*Required task*
In the forum thread on blues shuffles below, explain in one to three sentences why the first poster asks for techniques for developing shuffles even though he already has some theory knowledge.

*Source document*
#1
Hey Everyone

I'm wondering if there's any specific techniques or common practices to developing good blues shuffles. Stuff like SRV or Kenny Wayne Shephard.

I have a fair amount of theory knowledge and i've been able to make good blues riffs and progressions before. But i find that when it comes to shuffles i'm having a very hard time making my own stuff, i think something is missing.

Thanks in advance for all help!

Cheers
-Falcatarius
#2
Quote by Falcatarius
Hey Everyone

I'm wondering if there's any specific techniques or common practices to developing good blues shuffles. Stuff like SRV or Kenny Wayne Shephard.

I have a fair amount of theory knowledge and i've been able to make good blues riffs and progressions before. But i find that when it comes to shuffles i'm having a very hard time making my own stuff, i think something is missing.

Thanks in advance for all help!

Cheers
-Falcatarius
It will help to remember that about 99.9% of all blues shuffles are in 12/8 time. Here's a very basic lesson on the blues shuffle (and blues riffs) aimed at absolute beginners, but maybe it will help a little...

*Dataset extract*

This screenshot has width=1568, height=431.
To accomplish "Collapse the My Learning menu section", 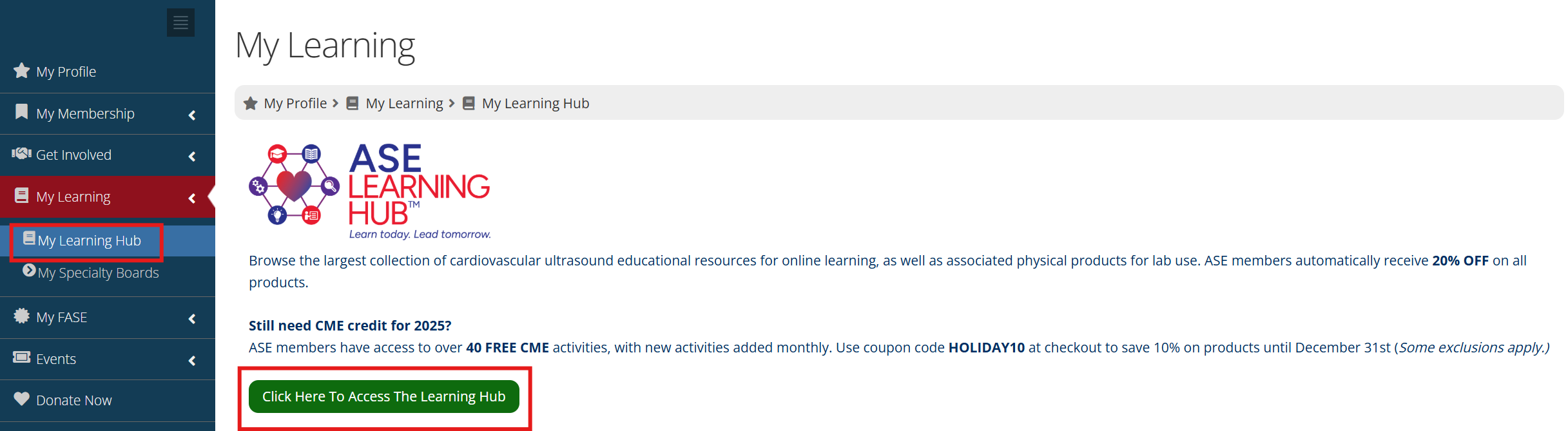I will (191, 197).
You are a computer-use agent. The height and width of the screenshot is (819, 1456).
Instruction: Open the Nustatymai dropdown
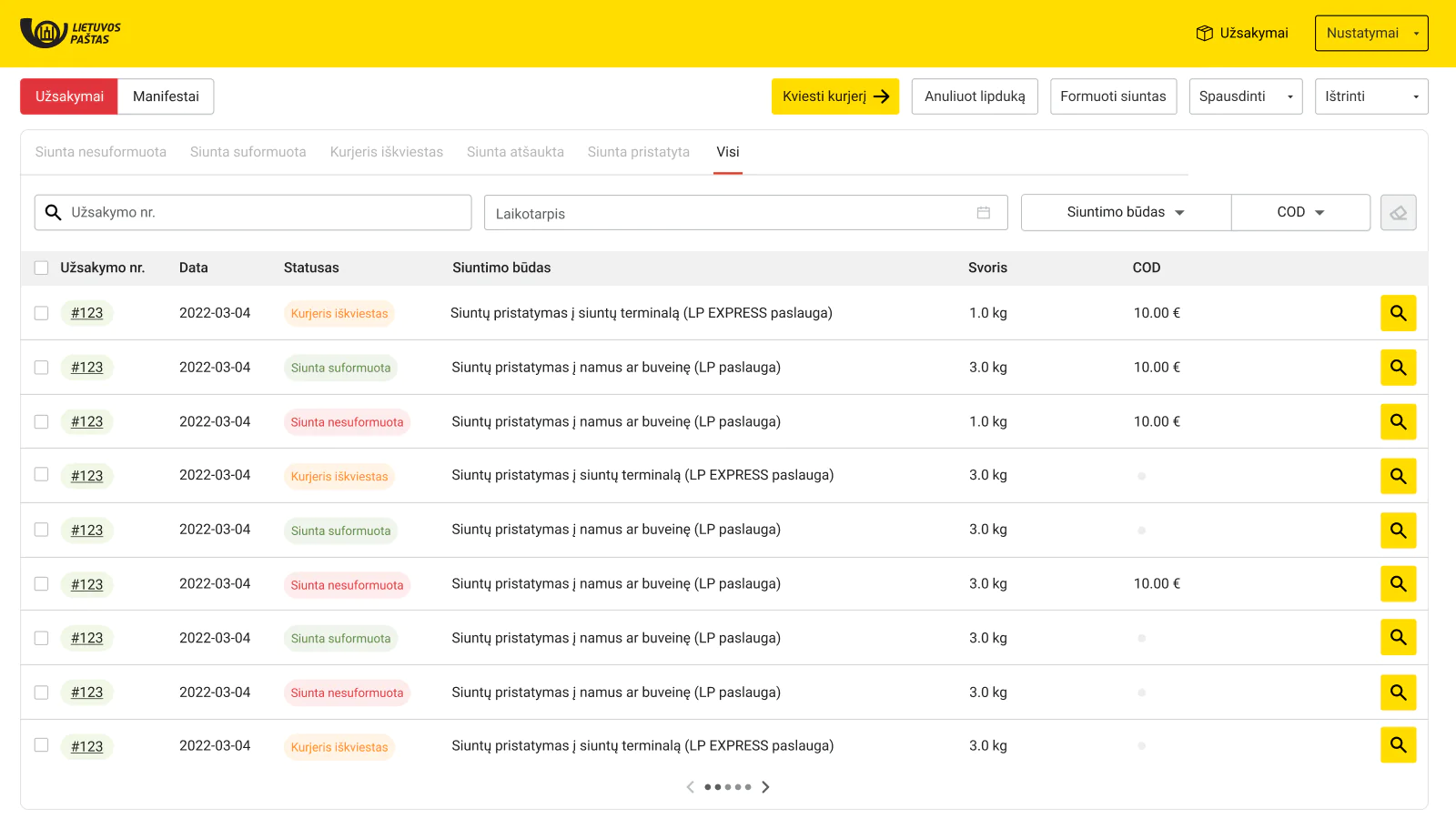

*Solution to the exercise*
He has been able to write good blues riffs and progressions before, but he is having a very hard time making his own shuffles. He thinks something is missing, so he asks whether there are specific techniques or common practices for developing good shuffles in the style of SRV or Kenny Wayne Shephard.